La continuidad en el gabinete de este médico retirado del Ejército y diputado por el conservador partido Demócratas (Dem) representó una derrota para el capitán-presidente frente a los cada vez más poderosos generales instalados en los puestos clave de la máquina estatal.
Uno de los victoriosos de la batalla, que no de la guerra que desangra al gobierno, es el vicepresidente Hamilton Mourao. «Mandetta sigue en combate, él se queda» declaró el general retirado Mourao, cuyo nombre suena como potencial jefe del Planalto si el mandatario no llega al final de la gestión, en diciembre de 2022. Otro ganador fue el general Walter Souza Braga Netto, flamante jefe de la Casa Civil, alguien que responde menos a las órdenes de Bolsonaro que a las emanadas de la comandancia del Ejército, .

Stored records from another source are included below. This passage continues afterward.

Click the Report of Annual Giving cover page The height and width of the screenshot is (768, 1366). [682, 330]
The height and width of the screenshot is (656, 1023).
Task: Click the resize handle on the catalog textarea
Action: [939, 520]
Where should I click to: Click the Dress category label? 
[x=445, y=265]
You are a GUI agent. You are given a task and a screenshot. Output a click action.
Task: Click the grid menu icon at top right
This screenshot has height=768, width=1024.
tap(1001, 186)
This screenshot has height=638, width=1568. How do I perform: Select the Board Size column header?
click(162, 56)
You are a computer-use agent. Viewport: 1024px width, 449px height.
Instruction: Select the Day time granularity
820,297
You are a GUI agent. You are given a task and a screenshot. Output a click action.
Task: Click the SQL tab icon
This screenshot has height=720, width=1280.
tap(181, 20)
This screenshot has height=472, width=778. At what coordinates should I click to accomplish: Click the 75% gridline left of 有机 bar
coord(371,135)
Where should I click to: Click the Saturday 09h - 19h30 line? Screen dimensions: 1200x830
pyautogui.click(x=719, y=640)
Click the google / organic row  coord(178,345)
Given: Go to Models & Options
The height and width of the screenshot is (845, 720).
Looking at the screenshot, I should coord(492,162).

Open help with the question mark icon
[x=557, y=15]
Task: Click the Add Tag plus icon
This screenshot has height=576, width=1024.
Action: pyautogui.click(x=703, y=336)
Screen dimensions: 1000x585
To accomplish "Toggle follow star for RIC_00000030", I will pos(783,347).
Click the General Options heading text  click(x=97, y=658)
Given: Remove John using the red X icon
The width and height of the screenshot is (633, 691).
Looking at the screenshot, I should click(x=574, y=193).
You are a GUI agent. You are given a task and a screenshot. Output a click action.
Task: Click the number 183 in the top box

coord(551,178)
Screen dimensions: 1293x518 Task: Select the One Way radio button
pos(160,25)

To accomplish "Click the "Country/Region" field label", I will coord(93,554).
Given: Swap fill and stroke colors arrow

Por las oficinas de ministros, legisladores y jueces circulan bocetos sobre un eventual gobierno post-Bolsonaro. El primero que se conoció fue una «carta de renuncia» de la que dio cuenta el diario Valor Económico. También se habla de un impeachment, pero se lo considera poco probable como vía para revocar el mandato. En todo caso se trata de hipótesis.
Desgastado políticamente y ajeno a la realidad acuciante de la pandemia el líder neofascista aún mantiene margen de maniobra y una encuesta de este domingo indica que solo tres de cada diez brasileños comparten su política ante el virus, pero seis de cada diez no quiere que renuncie.
Exagera quien lo vea como un expresidente en funciones.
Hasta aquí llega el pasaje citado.